Adherence to clinical pathway

To assess adherence, we reported the percentage of alerted patients who had at least 4 vital signs measurements. The weekly percentage of adherence increased as users became more familiar with the system. Between August 2020 and November 2020, this weekly percentage was at a mean of 65% (SD: 11%) and a median of 65% (IQR: [59%–75%]). Between December 2021 and March 2022, this weekly rate had increased to a mean of 74% (SD: 11%) and a median of 71% (IQR: [69%–80%]).
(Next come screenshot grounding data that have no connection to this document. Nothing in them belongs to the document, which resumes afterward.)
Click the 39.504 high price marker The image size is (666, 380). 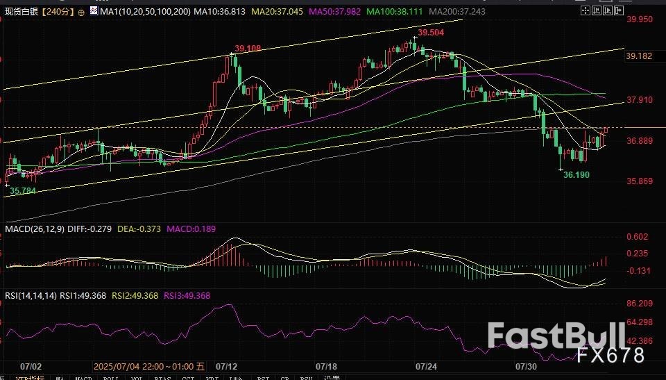pos(431,33)
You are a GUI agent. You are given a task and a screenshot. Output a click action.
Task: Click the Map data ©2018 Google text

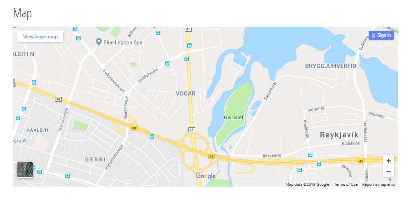tap(308, 184)
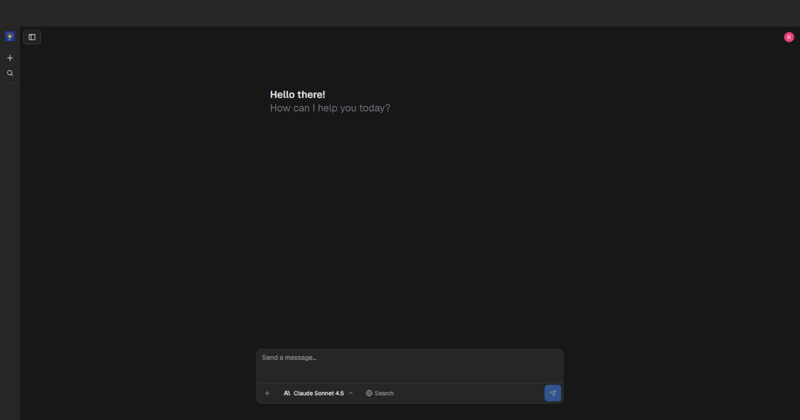
Task: Open chat search via the sidebar magnifier icon
Action: [x=10, y=73]
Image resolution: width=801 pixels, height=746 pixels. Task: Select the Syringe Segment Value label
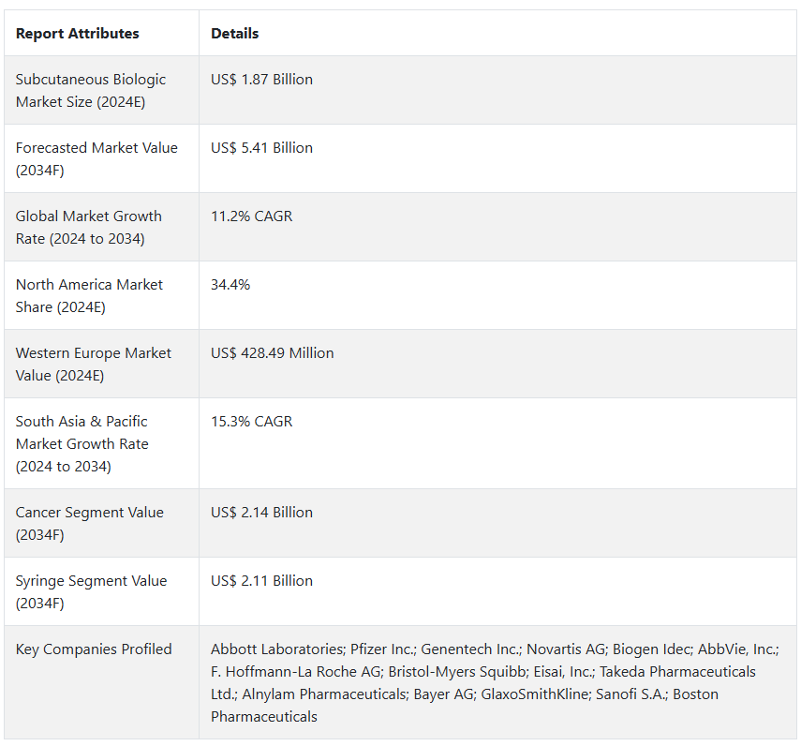click(90, 592)
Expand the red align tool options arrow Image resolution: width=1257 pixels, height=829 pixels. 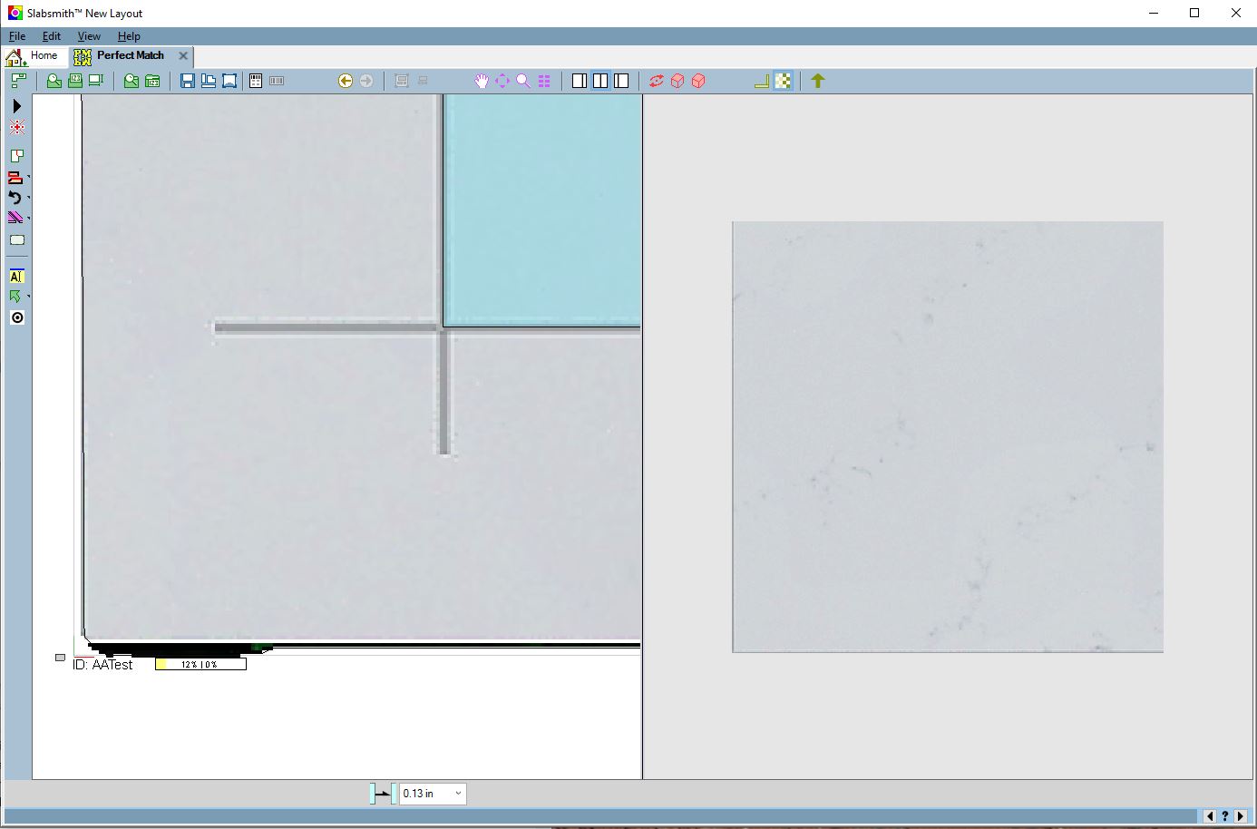[29, 178]
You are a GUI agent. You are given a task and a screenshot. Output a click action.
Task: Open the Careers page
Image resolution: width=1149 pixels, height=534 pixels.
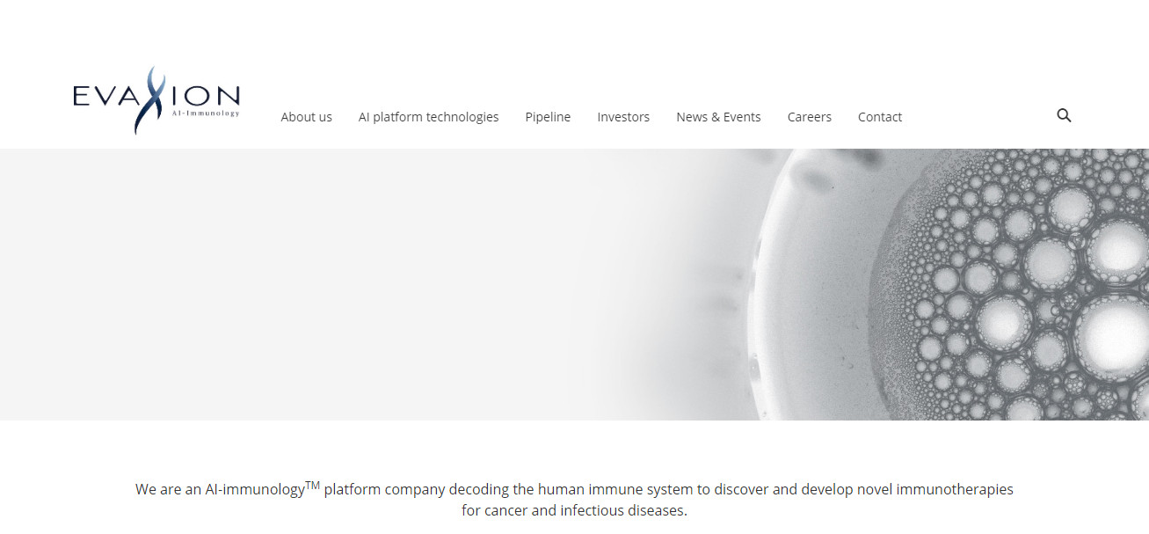[x=809, y=116]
CHARTwatch pipeline runtime and data size

The pipeline runtime remains consistent and takes a mean of 196.83 seconds (SD: 121.05 seconds) to complete and a median of 151 seconds (IQR: [133–194] seconds). Similarly, the data size remains consistent at a mean of 26.44 MB (SD: 3.98 MB) and a median of 26.25 MB (IQR: [24.42–28.06] MB).

Downtime events

We experienced few downtime events and most of them were planned. In total, the system was down for 52.5 out of 14,016 h (584 days). Thus, CHARTwatch was running for 99.6% of the time. 20 h (38.1%) of downtime were planned (scheduled database maintenance/upgrade, updates to server, etc.), and 32.5 h (61.9%) of downtime were due to unplanned events (such as unexpected database or network failure).

Adherence to GMLP guidelines

1. Multi-Disciplinary Expertise Is Leveraged Throughout the Total Product Life Cycle. CHARTwatch was developed and deployed by a team from various fields of expertise with strong end-user engagement including advice from patients and caregivers, as previously described in detail (2).
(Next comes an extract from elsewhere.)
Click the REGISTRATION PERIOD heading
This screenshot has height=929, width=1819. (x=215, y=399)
2. Good Software Engineering and Security Practices Are Implemented. Our infrastructure follows best practices for security; the deployment server for CHARTWatch sits in the same secure private network as the clinical systems. Access to all systems is restricted to authorized personnel and continuously audited. Database administrators of clinical systems provided guidance to data engineers in developing high performance queries. The data pipelines were coded using techniques to minimize the risk of SQL injection in case of a system breach, while leaving a minimal footprint on the source systems. Furthermore, the data science team employed an agile development approach to develop the final deployed product. This included regular meetings to assess tasks, re-visiting the backlog and prioritizing as needed.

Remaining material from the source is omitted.